Hordes using that was always more of a bug than a feature, since only players did it and it was very obviously a loophole around the intended design of units not improving.
Not buying it. Every time there's a feature, it's a feature right up until it is suddenly defined as an exploit. That dance was done with military access too. Recruiting from foreign cores only had some significant downsides:
1. Limited to one unit type once cannons exist (IE the entire time you'd actually want to do this), often the one horde gets 0 unit bonuses to improve combat ability (junking their 20% bonus which is tied for 2nd largest during long stretches).
2. No mercs at all after a while, except maybe to cover colonies or siege. Considering the no cost-to-reinforce and low maintenance from NIs, losing the ability to run merc-heavy armies and ignore manpower as a constraint at a large discount is a big opportunity cost.
3. No unit upgrades. Any time it was time for an upgrade, you had to keep obsolete units or delete them, and use your manpower pool to retrain entire new armies, often in territories with damaged or limited infrastructure due to conquest.
4. 75% tech penalty.

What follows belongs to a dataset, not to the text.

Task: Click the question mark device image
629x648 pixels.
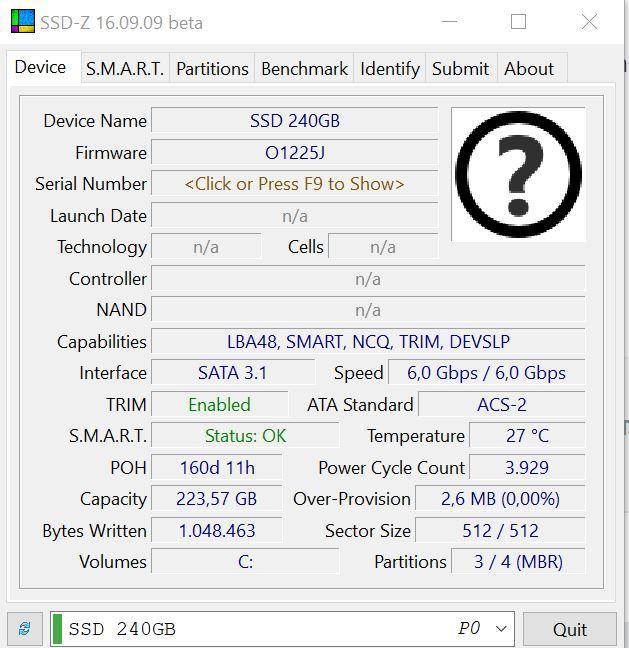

There are only two major regions in the world that had a worse malus to tech. Good rulers don't offset what amounts to >1 point/category weaker ruler even compared to Muslim tech. This had serious consequences on idea progression.
So, this "exploit" (which was almost never/possibly never called as such by a developer for over a year since its implementation and regular use) actually comes with considerable downsides, including large windows of vulnerability while rebuilding armies from a limited number of provinces, no ability to reinforce mid-late game armies with mercs, and weaker idea development. Yes, you got some unique mechanics in return...and for 7 patches, it wasn't an exploit, now suddenly it is?